What is expected: If a line in the records below contains the word "time", return that line.

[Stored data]
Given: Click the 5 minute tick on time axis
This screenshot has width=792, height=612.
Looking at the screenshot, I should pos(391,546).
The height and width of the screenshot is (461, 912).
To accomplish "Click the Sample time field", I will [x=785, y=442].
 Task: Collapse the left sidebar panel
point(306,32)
* * *
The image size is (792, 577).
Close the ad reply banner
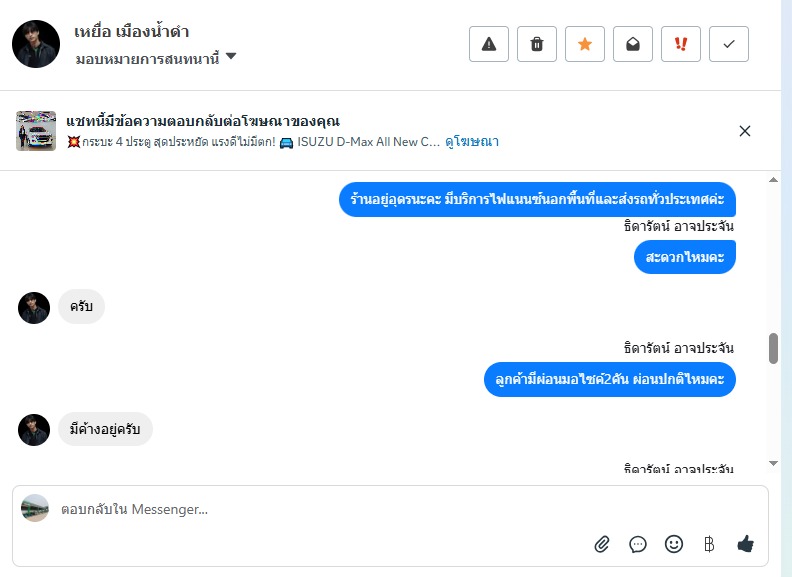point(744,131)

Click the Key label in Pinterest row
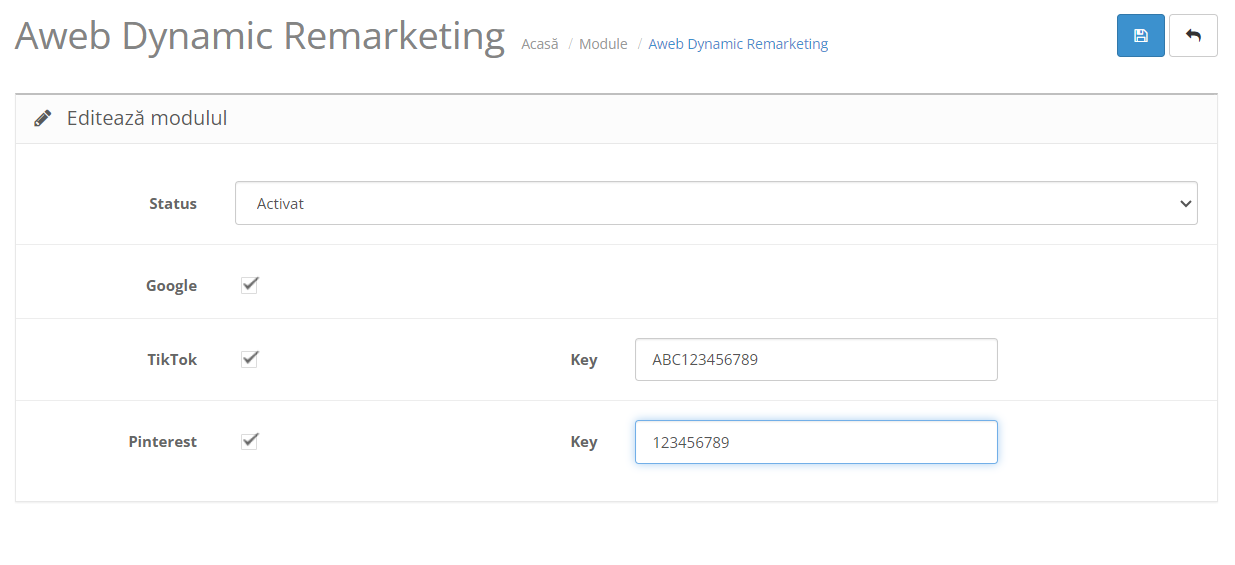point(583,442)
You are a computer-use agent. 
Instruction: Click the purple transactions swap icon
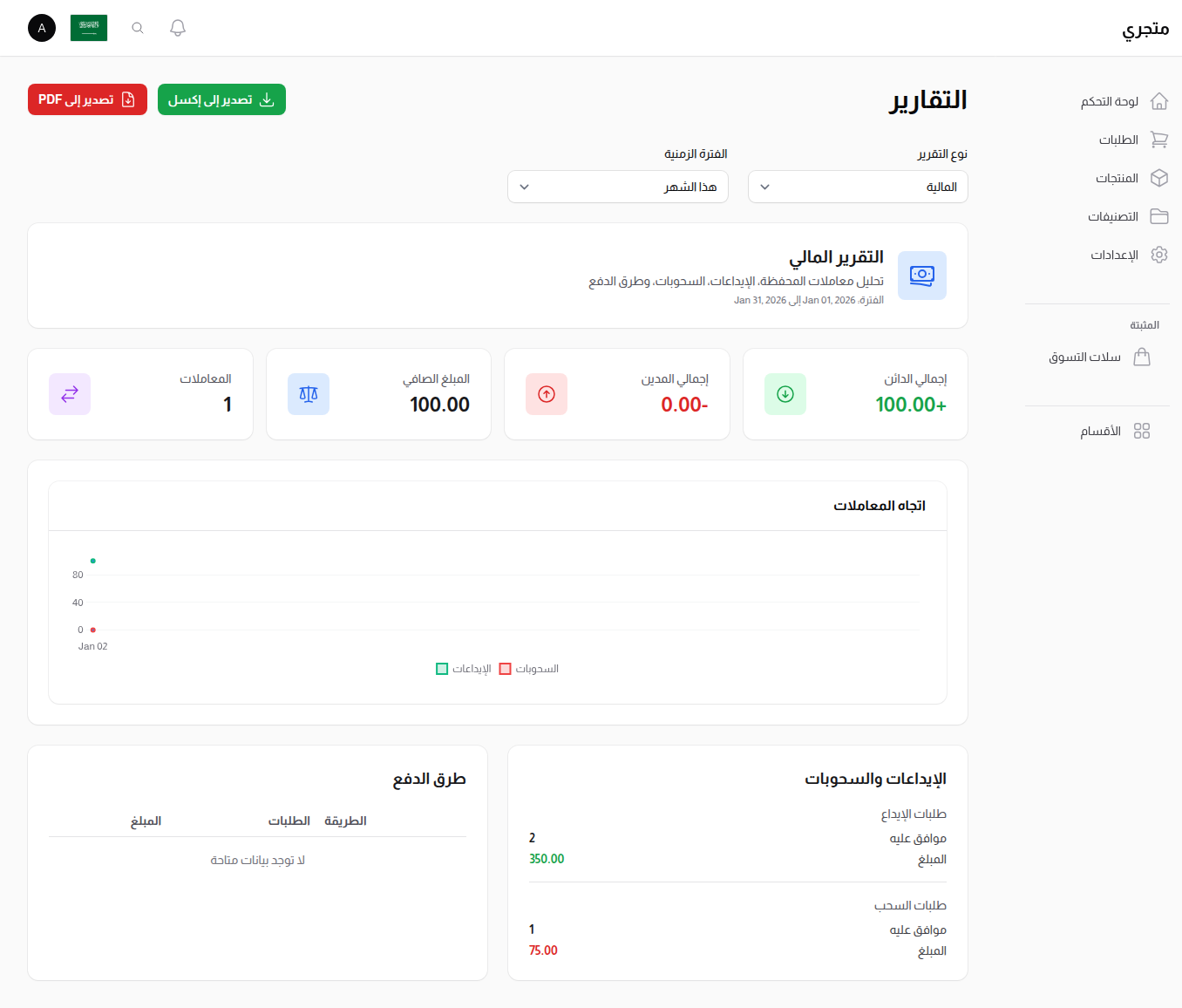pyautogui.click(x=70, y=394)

Task solution:
Given: Click the 5 minute tick on time axis
To accomplish "Click the Sample time field", I will [x=785, y=442].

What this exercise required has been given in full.